Sunday, January 23, 2011




“THE BLUE LANTERN” SHOWING
AT IAO

By Nancy Condit

“The Blue Lantern” exhibit now showing at IAO (Individual Artists Association) is a straightforward narrative show, except for one piece, and that makes the show enigmatic.
The show is on exhibit with “Secrets of the Universe and Other Works by Gary Shilling” through February 5.

The components of “The Blue Lantern” are a small living space that resembles a small Japanese dwelling, with two sleeping pallets and a large – for the space, lush green ficus tree, a small Asian boat – is it a miniature?, books, each with a sepia toned photograph of old times – nature, the woods, a nice old house, the stormy ocean, and waterfalls on the scale on Niagara Falls, coated in waterproof vitrine – ancrostic made of beeswax and Damar varnish, beautifully Photo shopped photographs of the beach and ocean in the streets of France, and the Book of Death.

This is very much like Artspace at [Untitled’s] Kahn and Selesnick’s show of two years ago, as a story told with manipulated photographs and created artifacts.  However, while Kahn and Selesnick’s works looked at past events, as Clint Stone, executive director of IAO, pointed out, “This one looks into the future.  I don’t know if you’d call it prophetic or not.”

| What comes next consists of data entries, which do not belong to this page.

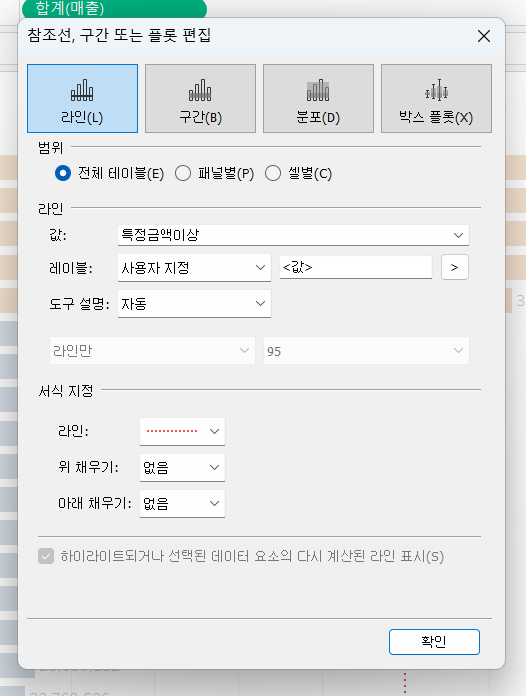Image resolution: width=526 pixels, height=696 pixels.
Task: Choose 패널별(P) scope radio button
Action: pos(183,173)
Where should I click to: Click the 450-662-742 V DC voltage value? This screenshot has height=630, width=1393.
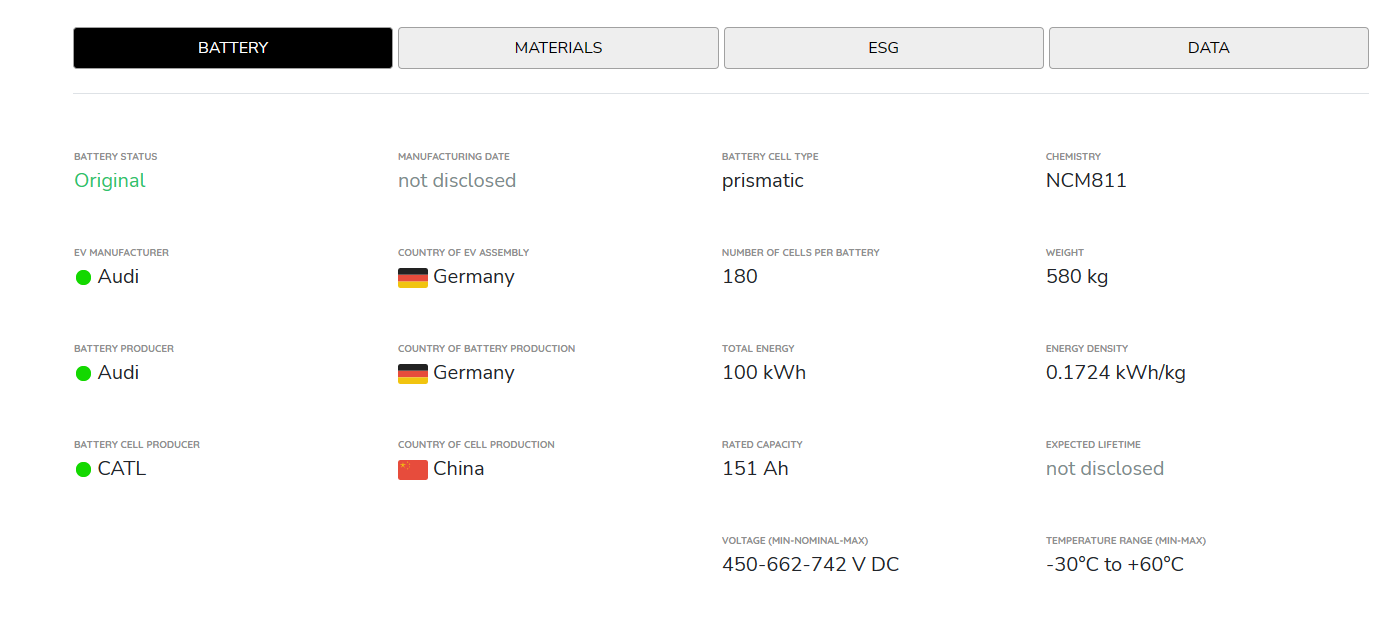[810, 565]
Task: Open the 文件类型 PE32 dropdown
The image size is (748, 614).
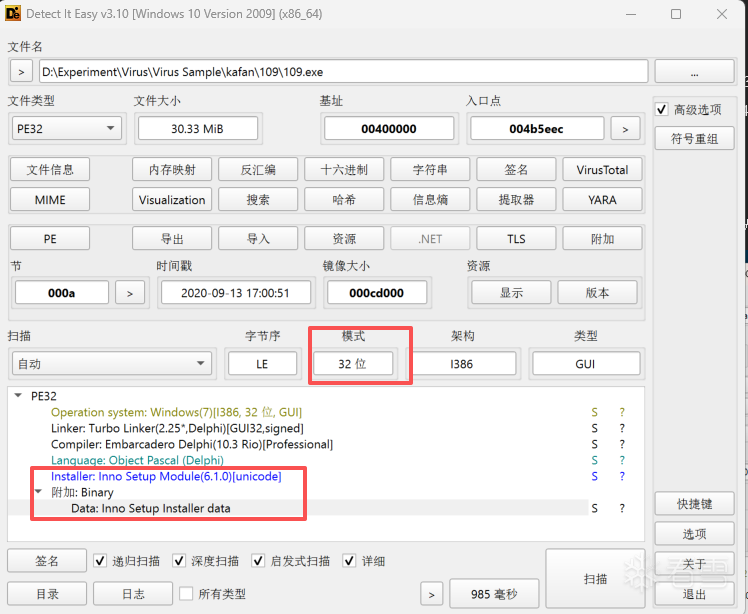Action: [66, 129]
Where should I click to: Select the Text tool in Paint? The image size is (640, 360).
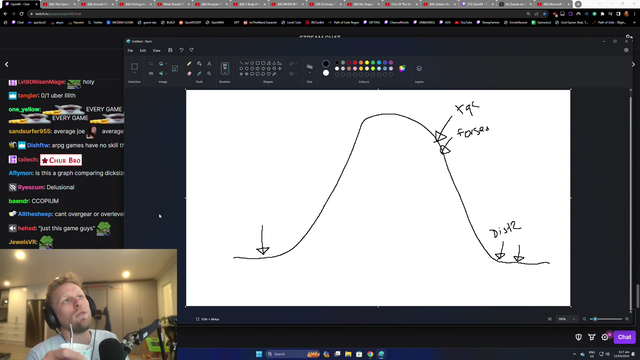[209, 64]
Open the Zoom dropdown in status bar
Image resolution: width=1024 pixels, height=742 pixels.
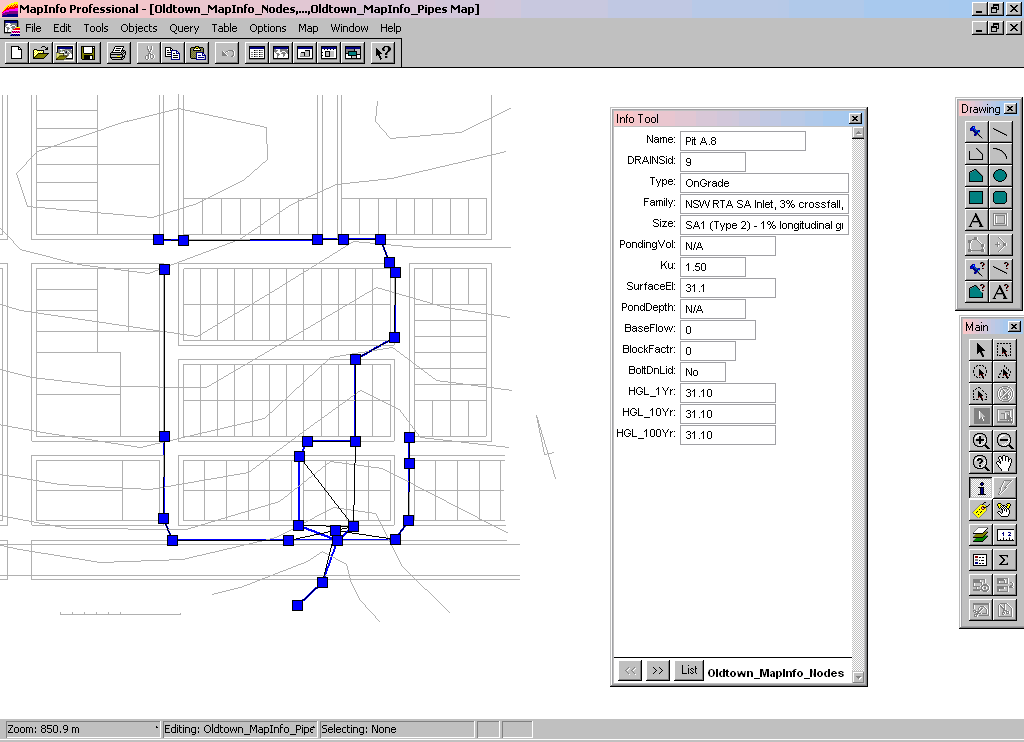pyautogui.click(x=82, y=729)
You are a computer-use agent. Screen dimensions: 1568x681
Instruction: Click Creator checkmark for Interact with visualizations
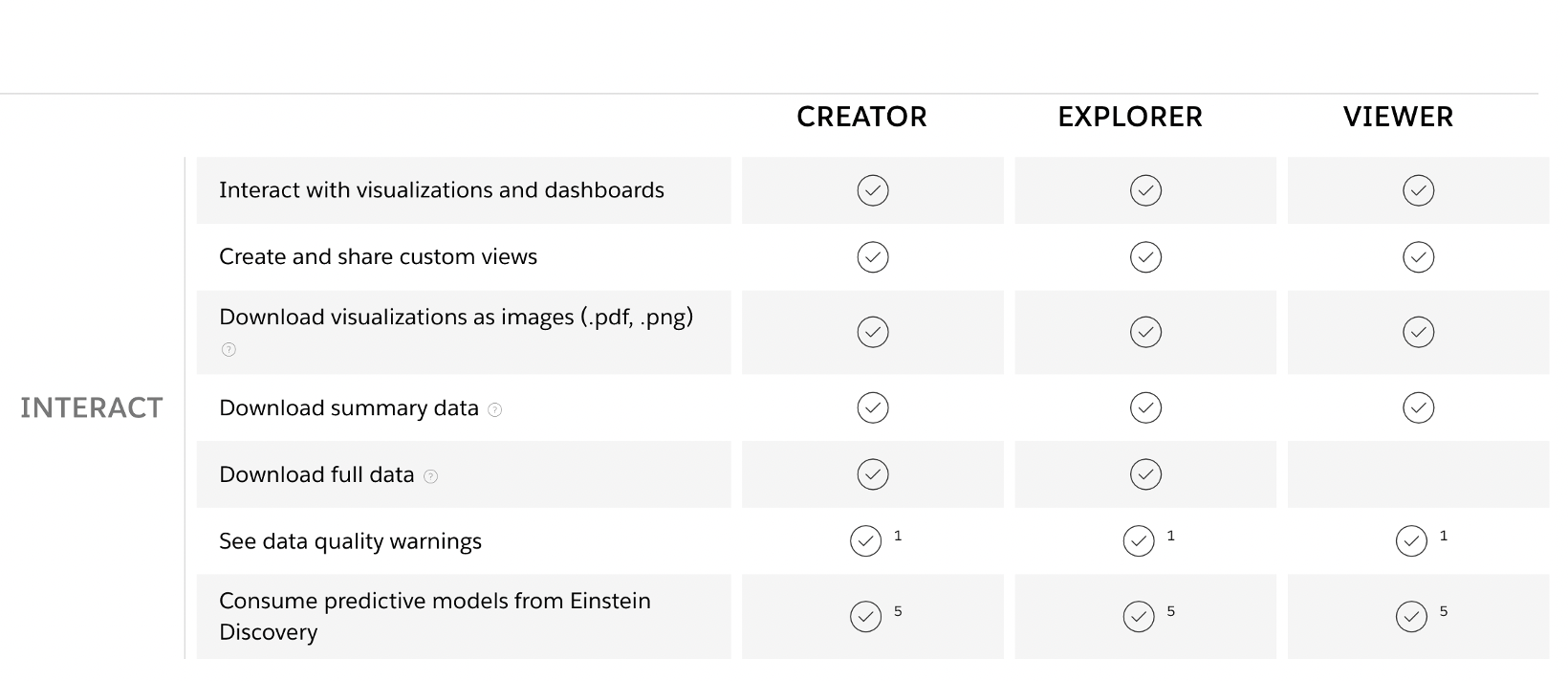[873, 190]
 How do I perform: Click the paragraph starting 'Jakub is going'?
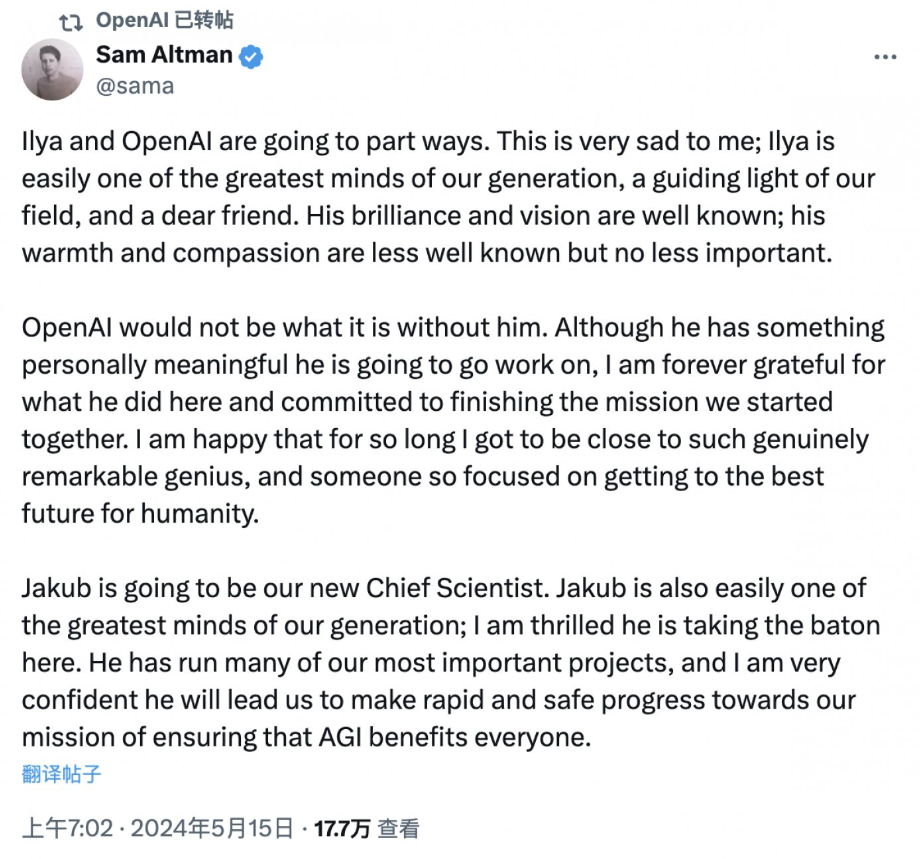[x=451, y=662]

“It’s a very exploratory show.  Everyone’s going to get something different out of it. 
It’s about the collaboration (of ten) artists rather than the (individual) artist.”  Led by James Gallagher of Tulsa, they built the wooden boat and living space over ten days at IAO before the exhibit opened. 

The “Book of Death” is composed of photographs created by 500 artists and posted on the wall as visitors enter IAO.  The one that this reviewer found most eye-catching was that of a very old man wearing a sheet wrapped under his arms next to a baby facing the reverse direction – also dressed in a sheet.  The world “Book of Death” separated the black and white images as though it were the title of a book.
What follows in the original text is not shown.